Print each record exactly, with no word added or removed.

Records excerpted from a collection
|---|
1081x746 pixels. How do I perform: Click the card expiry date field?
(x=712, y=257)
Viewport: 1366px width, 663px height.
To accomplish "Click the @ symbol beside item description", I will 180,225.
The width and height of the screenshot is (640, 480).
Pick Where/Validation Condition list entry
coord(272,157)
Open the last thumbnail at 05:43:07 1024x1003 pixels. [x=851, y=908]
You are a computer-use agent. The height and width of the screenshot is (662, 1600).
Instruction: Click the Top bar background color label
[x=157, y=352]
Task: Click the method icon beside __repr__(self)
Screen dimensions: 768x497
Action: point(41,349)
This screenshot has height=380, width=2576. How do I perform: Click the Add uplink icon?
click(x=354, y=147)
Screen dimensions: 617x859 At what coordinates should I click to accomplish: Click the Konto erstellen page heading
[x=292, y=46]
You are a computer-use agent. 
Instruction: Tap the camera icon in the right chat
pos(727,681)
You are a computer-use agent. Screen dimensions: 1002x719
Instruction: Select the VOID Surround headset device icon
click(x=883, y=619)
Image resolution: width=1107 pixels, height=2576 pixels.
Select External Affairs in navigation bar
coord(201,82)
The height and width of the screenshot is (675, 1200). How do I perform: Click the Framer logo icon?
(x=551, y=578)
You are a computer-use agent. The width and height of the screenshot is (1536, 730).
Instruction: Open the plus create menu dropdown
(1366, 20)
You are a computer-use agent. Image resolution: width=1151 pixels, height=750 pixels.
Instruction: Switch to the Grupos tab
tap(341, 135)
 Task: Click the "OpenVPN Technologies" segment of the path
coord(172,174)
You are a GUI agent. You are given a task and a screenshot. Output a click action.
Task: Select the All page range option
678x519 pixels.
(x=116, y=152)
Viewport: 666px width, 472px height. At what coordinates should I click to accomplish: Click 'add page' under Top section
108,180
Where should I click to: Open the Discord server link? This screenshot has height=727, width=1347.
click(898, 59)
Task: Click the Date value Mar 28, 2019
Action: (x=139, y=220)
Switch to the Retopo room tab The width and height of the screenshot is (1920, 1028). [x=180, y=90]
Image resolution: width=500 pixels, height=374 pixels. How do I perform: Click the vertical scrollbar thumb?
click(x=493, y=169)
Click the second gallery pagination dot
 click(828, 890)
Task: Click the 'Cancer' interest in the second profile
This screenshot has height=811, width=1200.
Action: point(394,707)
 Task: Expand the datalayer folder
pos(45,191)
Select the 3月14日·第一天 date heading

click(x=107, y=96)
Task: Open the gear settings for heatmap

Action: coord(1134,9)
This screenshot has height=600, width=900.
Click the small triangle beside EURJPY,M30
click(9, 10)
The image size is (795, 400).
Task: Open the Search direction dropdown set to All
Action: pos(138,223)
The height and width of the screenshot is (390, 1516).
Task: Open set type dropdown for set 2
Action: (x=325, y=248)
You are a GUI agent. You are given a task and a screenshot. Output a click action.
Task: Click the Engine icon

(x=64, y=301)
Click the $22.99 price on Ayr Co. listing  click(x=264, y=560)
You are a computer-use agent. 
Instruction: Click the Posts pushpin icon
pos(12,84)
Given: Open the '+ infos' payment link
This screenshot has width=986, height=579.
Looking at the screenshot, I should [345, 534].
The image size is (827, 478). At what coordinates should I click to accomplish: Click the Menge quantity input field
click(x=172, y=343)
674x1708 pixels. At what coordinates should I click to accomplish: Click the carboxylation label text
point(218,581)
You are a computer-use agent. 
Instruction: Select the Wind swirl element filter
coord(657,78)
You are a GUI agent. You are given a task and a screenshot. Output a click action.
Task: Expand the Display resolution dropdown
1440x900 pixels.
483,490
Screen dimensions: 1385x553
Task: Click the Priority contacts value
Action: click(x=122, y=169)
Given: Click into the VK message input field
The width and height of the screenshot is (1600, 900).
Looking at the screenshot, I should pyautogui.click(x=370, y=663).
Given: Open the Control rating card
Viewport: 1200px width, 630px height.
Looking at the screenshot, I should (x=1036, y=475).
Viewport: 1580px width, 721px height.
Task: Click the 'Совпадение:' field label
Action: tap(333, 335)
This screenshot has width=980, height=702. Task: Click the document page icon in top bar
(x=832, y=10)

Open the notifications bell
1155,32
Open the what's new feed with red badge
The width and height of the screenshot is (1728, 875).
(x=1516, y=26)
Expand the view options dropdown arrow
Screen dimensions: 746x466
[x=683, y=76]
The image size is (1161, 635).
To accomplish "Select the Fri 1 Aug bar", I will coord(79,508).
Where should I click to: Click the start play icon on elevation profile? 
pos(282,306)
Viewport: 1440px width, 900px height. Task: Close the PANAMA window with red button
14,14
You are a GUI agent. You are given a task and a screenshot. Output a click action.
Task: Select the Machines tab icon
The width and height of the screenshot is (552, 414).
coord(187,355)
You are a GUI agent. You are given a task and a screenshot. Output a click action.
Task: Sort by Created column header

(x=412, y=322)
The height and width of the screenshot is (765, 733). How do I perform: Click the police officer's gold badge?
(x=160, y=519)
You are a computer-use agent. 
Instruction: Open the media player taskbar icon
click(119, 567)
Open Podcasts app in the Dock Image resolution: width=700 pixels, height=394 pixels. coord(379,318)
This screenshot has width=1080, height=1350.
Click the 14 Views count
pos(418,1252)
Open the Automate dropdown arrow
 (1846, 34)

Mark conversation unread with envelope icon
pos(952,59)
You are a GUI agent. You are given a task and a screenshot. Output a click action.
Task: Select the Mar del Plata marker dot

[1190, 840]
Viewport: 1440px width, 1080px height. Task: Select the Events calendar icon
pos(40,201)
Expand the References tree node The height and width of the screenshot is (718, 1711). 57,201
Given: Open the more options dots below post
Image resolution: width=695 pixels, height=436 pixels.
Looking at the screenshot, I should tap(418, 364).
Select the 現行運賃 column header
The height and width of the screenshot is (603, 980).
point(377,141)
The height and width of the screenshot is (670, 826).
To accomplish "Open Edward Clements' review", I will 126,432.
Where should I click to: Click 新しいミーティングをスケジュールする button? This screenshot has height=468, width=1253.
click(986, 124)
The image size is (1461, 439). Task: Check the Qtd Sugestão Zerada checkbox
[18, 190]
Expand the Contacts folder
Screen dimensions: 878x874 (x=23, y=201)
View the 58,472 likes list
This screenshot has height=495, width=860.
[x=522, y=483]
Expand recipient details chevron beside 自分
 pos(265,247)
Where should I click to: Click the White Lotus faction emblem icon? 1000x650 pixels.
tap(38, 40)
|---|
#### Answer to this task
1081x746 pixels. How do I perform: Click the card expiry date field?
(x=712, y=257)
Viewport: 1366px width, 663px height.
To accomplish "Click the @ symbol beside item description", I will 180,225.
The width and height of the screenshot is (640, 480).
Pick Where/Validation Condition list entry
coord(272,157)
Open the last thumbnail at 05:43:07 1024x1003 pixels. [x=851, y=908]
You are a computer-use agent. The height and width of the screenshot is (662, 1600).
Instruction: Click the Top bar background color label
[x=157, y=352]
Task: Click the method icon beside __repr__(self)
Screen dimensions: 768x497
Action: point(41,349)
This screenshot has height=380, width=2576. How do I perform: Click the Add uplink icon?
click(x=354, y=147)
Screen dimensions: 617x859 At what coordinates should I click to accomplish: Click the Konto erstellen page heading
[x=292, y=46]
You are a computer-use agent. 
Instruction: Tap the camera icon in the right chat
pos(727,681)
You are a computer-use agent. Screen dimensions: 1002x719
Instruction: Select the VOID Surround headset device icon
click(x=883, y=619)
Image resolution: width=1107 pixels, height=2576 pixels.
Select External Affairs in navigation bar
coord(201,82)
The height and width of the screenshot is (675, 1200). How do I perform: Click the Framer logo icon?
(x=551, y=578)
You are a computer-use agent. The width and height of the screenshot is (1536, 730).
Instruction: Open the plus create menu dropdown
(1366, 20)
You are a computer-use agent. Image resolution: width=1151 pixels, height=750 pixels.
Instruction: Switch to the Grupos tab
tap(341, 135)
 Task: Click the "OpenVPN Technologies" segment of the path
coord(172,174)
You are a GUI agent. You are given a task and a screenshot. Output a click action.
Task: Select the All page range option
678x519 pixels.
(x=116, y=152)
Viewport: 666px width, 472px height. At what coordinates should I click to accomplish: Click 'add page' under Top section
108,180
Where should I click to: Open the Discord server link? This screenshot has height=727, width=1347.
click(898, 59)
Task: Click the Date value Mar 28, 2019
Action: (x=139, y=220)
Switch to the Retopo room tab The width and height of the screenshot is (1920, 1028). [x=180, y=90]
Image resolution: width=500 pixels, height=374 pixels. How do I perform: Click the vertical scrollbar thumb?
click(x=493, y=169)
Click the second gallery pagination dot
 click(828, 890)
Task: Click the 'Cancer' interest in the second profile
This screenshot has height=811, width=1200.
Action: point(394,707)
 Task: Expand the datalayer folder
pos(45,191)
Select the 3月14日·第一天 date heading

click(x=107, y=96)
Task: Open the gear settings for heatmap

Action: coord(1134,9)
This screenshot has height=600, width=900.
Click the small triangle beside EURJPY,M30
click(9, 10)
The image size is (795, 400).
Task: Open the Search direction dropdown set to All
Action: pos(138,223)
The height and width of the screenshot is (390, 1516).
Task: Open set type dropdown for set 2
Action: (x=325, y=248)
You are a GUI agent. You are given a task and a screenshot. Output a click action.
Task: Click the Engine icon

(x=64, y=301)
Click the $22.99 price on Ayr Co. listing  click(x=264, y=560)
You are a computer-use agent. 
Instruction: Click the Posts pushpin icon
pos(12,84)
Given: Open the '+ infos' payment link
This screenshot has width=986, height=579.
Looking at the screenshot, I should [345, 534].
The image size is (827, 478). At what coordinates should I click to accomplish: Click the Menge quantity input field
click(x=172, y=343)
674x1708 pixels. At what coordinates should I click to accomplish: Click the carboxylation label text
point(218,581)
You are a computer-use agent. 
Instruction: Select the Wind swirl element filter
coord(657,78)
You are a GUI agent. You are given a task and a screenshot. Output a click action.
Task: Expand the Display resolution dropdown
1440x900 pixels.
483,490
Screen dimensions: 1385x553
Task: Click the Priority contacts value
Action: click(x=122, y=169)
Given: Click into the VK message input field
The width and height of the screenshot is (1600, 900).
Looking at the screenshot, I should pyautogui.click(x=370, y=663).
Given: Open the Control rating card
Viewport: 1200px width, 630px height.
Looking at the screenshot, I should (x=1036, y=475).
Viewport: 1580px width, 721px height.
Task: Click the 'Совпадение:' field label
Action: tap(333, 335)
This screenshot has width=980, height=702. Task: Click the document page icon in top bar
(x=832, y=10)

Open the notifications bell
1155,32
Open the what's new feed with red badge
The width and height of the screenshot is (1728, 875).
(x=1516, y=26)
Expand the view options dropdown arrow
Screen dimensions: 746x466
[x=683, y=76]
The image size is (1161, 635).
To accomplish "Select the Fri 1 Aug bar", I will coord(79,508).
Where should I click to: Click the start play icon on elevation profile? 
pos(282,306)
Viewport: 1440px width, 900px height. Task: Close the PANAMA window with red button
14,14
You are a GUI agent. You are given a task and a screenshot. Output a click action.
Task: Select the Machines tab icon
The width and height of the screenshot is (552, 414).
coord(187,355)
You are a GUI agent. You are given a task and a screenshot. Output a click action.
Task: Sort by Created column header

(x=412, y=322)
The height and width of the screenshot is (765, 733). How do I perform: Click the police officer's gold badge?
(x=160, y=519)
You are a computer-use agent. 
Instruction: Open the media player taskbar icon
click(119, 567)
Open Podcasts app in the Dock Image resolution: width=700 pixels, height=394 pixels. coord(379,318)
This screenshot has width=1080, height=1350.
Click the 14 Views count
pos(418,1252)
Open the Automate dropdown arrow
 (1846, 34)

Mark conversation unread with envelope icon
pos(952,59)
You are a GUI agent. You are given a task and a screenshot. Output a click action.
Task: Select the Mar del Plata marker dot

[1190, 840]
Viewport: 1440px width, 1080px height. Task: Select the Events calendar icon
pos(40,201)
Expand the References tree node The height and width of the screenshot is (718, 1711). 57,201
Given: Open the more options dots below post
Image resolution: width=695 pixels, height=436 pixels.
Looking at the screenshot, I should tap(418, 364).
Select the 現行運賃 column header
The height and width of the screenshot is (603, 980).
point(377,141)
The height and width of the screenshot is (670, 826).
To accomplish "Open Edward Clements' review", I will 126,432.
Where should I click to: Click 新しいミーティングをスケジュールする button? This screenshot has height=468, width=1253.
click(986, 124)
The image size is (1461, 439). Task: Check the Qtd Sugestão Zerada checkbox
[18, 190]
Expand the Contacts folder
Screen dimensions: 878x874 (x=23, y=201)
View the 58,472 likes list
This screenshot has height=495, width=860.
[x=522, y=483]
Expand recipient details chevron beside 自分
 pos(265,247)
Where should I click to: Click the White Lotus faction emblem icon? 1000x650 pixels.
tap(38, 40)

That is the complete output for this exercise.